32:34 - Oui, ils ont un petit peu réopéré leur discours
32:37 en le focalisant énormément sur le sujet de l'immigration,
32:40 qui est un sujet de préoccupation parmi d'autres des Français,
32:44 mais qui, quand on regarde plus précisément les sympathisants du RN,
32:48 est quasiment le principal sujet de préoccupation.
32:51 Donc ils ont tendance à focaliser sur ce sujet-là,
32:53 parce que ça fait écho à leur électorat.
32:56 Et plus généralement, pour rebondir sur ce que vous disiez,
32:59 sur la volonté d'avoir un chef, d'avoir un homme fort.
33:02 Alors, ce sont des choses qu'on peut voir dans l'enquête,
33:05 mais le ressort du vote RN est plus large.
33:08 On a beaucoup de personnes qui, aujourd'hui,
33:10 ne se sentent pas représentées par la classe politique actuelle,
33:13 ont le sentiment que le RN comprend mieux les gens comme eux,
33:17 comme on dit parfois dans nos enquêtes.
33:20 Et puis aussi le sentiment que c'est un parti moins dangereux qu'avant.
33:24 La figure de Jordane Bardella qui ne porte pas le nom Le Pen, c'est vrai,
33:28 contribue aussi à achever une autre phase de normalisation.
33:31 Et il y a beaucoup moins cet enjeu de se dire "on vote pour l'extrême droite".

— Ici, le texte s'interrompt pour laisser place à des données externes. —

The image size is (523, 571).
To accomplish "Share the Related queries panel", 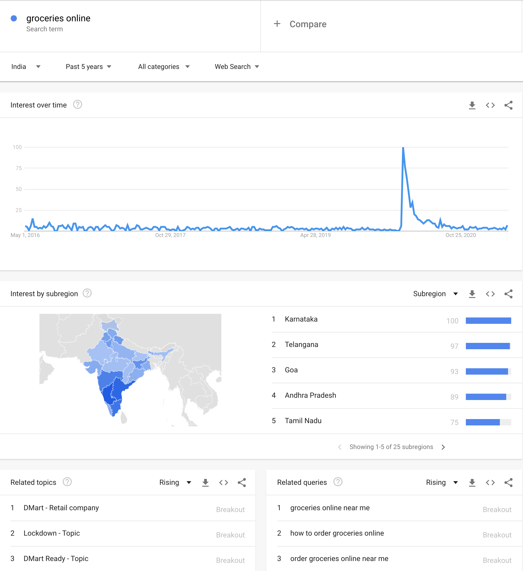I will tap(508, 483).
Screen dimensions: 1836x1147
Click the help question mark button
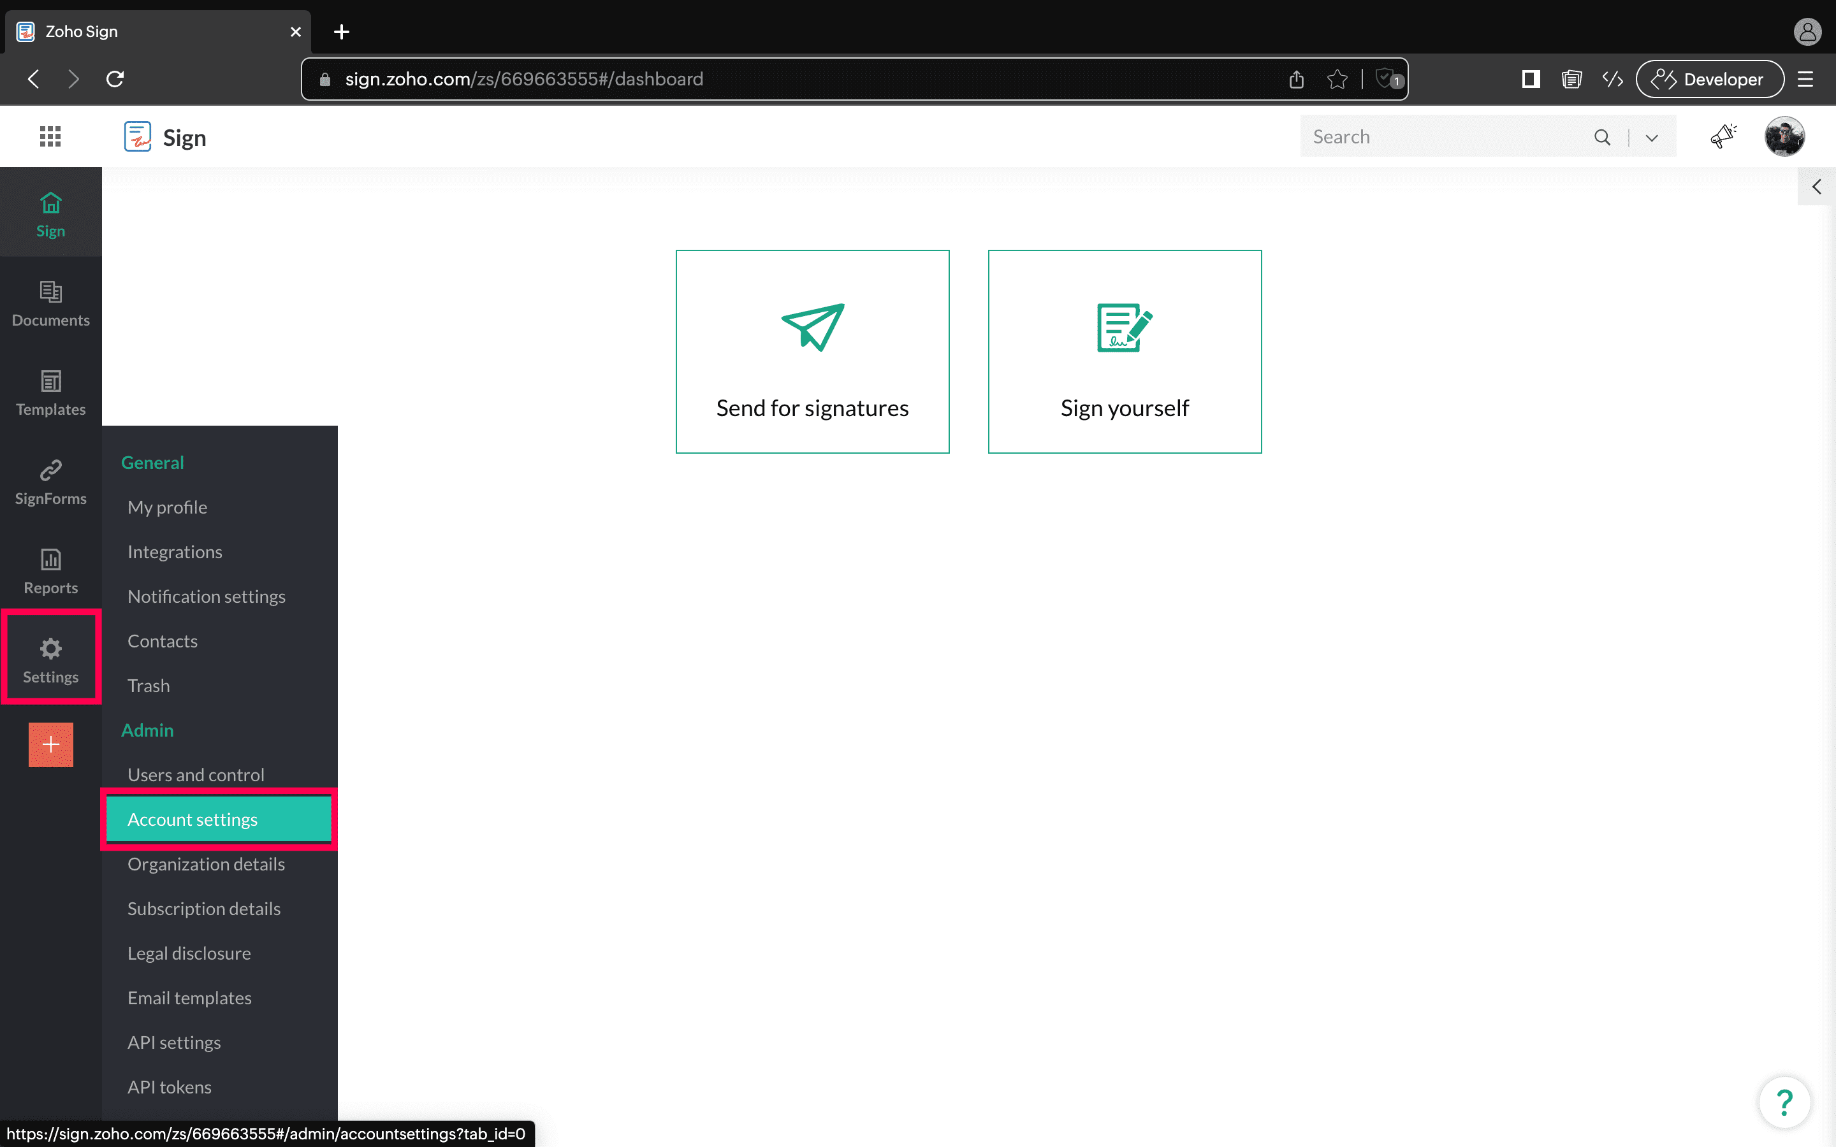[1784, 1101]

33:34 Il y a plus le sentiment chez ces électeurs-là de se dire
33:37 "on n'a jamais essayé, peut-être que ça va fonctionner,
33:40 peut-être que ça va répondre à mes problèmes,
33:42 à mon sentiment de déclassement, qui est aussi très fort chez cette population".
33:46 Qu'est-ce que vous en pensez, Kahéla Guidespi ?
33:48 Oui, il me semble effectivement que le sentiment de déclassement,
33:53 le sentiment d'être un néo-déclassé, est extrêmement périlleux sur le plan politique.
33:57 Et qu'on a beaucoup joué avec cela à l'heure actuelle,
34:01 ces dernières années,
34:04 de sorte qu'on risque en effet
34:09 qu'une partie de la population se retourne contre l'État,
34:17 se retourne contre le corps politique lui-même.
34:19 Mais en attendant, un mot de conclusion Christelle Crappelet,
34:23 il y a aussi une demande de beaucoup plus d'État,
34:25 en tout cas dans la plupart des sondages d'opinion,
34:28 par rapport aux services publics par exemple.
34:30 Tout à fait.
34:31 Et c'est vrai qu'un des forts éléments qu'on voit dans les enquêtes,
34:34 c'est le sentiment que les services publics ne sont pas là,
34:37 ne sont plus là dans certains territoires,
34:39 ne fonctionnent pas aussi bien qu'avant,
34:41 notamment dans le domaine de l'éducation et de la santé.
34:43 Et derrière, il y a une demande de services publics,
34:46 et avoir le sentiment,
34:47 c'est pour ça aussi que les personnes parfois sont contre les impôts,
34:50 parce qu'ils ont le sentiment finalement qu'ils participent à un système
34:53 dont ils ne bénéficient pas forcément,
34:55 ou en tout cas moins qu'avant.
34:57 Merci beaucoup Christelle Crappelet, directrice de BVA Opinion.
35:00 Merci Kaela Guidespy, vous êtes philosophe,
35:03 et vous avez publié Manufacture de l'homme apolitique,
35:06 c'est aux éditions du Bordelot.